DOCUMENT EXCERPT —
9. Who Framed Roger Rabbit?

Who Framed Roger Rabbit(Robert Zemeckis, 1988)

What happens when Disney teams up with Steven Spielberg? You get a staggeringly unique film which renewed popular interest in the “Golden Age of Animation” and may have been the first spark of the much-lauded “Disney Renaissance” of the 90s. Who Framed Roger Rabbit is a live-action/animation hybrid, and though similar techniques were used in earlier Disney productions like Mary Poppins and Bedknobs and Broomsticks, the artisans behind this film brought the “fusion” medium to a whole new level of craftsmanship.

REQUIRED ACTIONS —
**a)** Answer these from the Roger Rabbit film write-up, one per line:
(i) Who directed the film, and in what year?
(ii) Which two names teamed up to make it?
(iii) Which earlier Disney productions used similar live-action and animation techniques?
**b)** Carry on the Roger Rabbit film write-up from its last sentence.
The lines after this film write-up are separate material with no link to it.

RECORDED INFORMATION —
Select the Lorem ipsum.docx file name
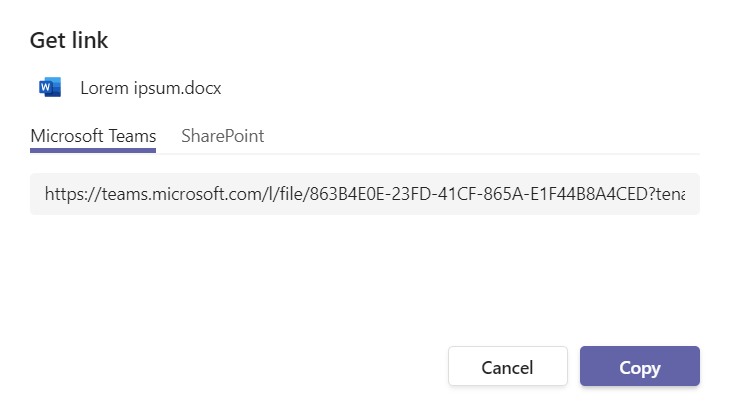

THE RESPONSES —
**a)**
(i) Robert Zemeckis, 1988
(ii) Disney and Steven Spielberg
(iii) Mary Poppins and Bedknobs and Broomsticks

**b)**
The film’s noir narrative is set in an alternate 1940s Los Angeles in which cartoon characters, or “toons,” dwell alongside human beings and make a living acting out animated films in the same way that their human counterparts act out “live-action.” When Roger Rabbit, Toontown’s biggest star (something of a combo between Bugs Bunny and Mickey Mouse) suddenly finds himself framed for the murder of cartoon gag tycoon Marvin Acme, he seeks out the counsel of Eddie Valiant, an embittered private eye who was once a friend of the toon community, until the day his brother was the victim of a fatal piano-dropping at the hands of a wild-eyed toon. As the intricate mystery unfolds (to their credit, the filmmakers didn’t dumb-down the plot one iota for the ostensible family audience), Eddie and Roger not only discover the identity of Acme’s real killer, but also a plot to destroy the public transit train system in favor of building more motorways (a real-life conspiracy among car manufacturers of the era), and to erase Toontown from the map.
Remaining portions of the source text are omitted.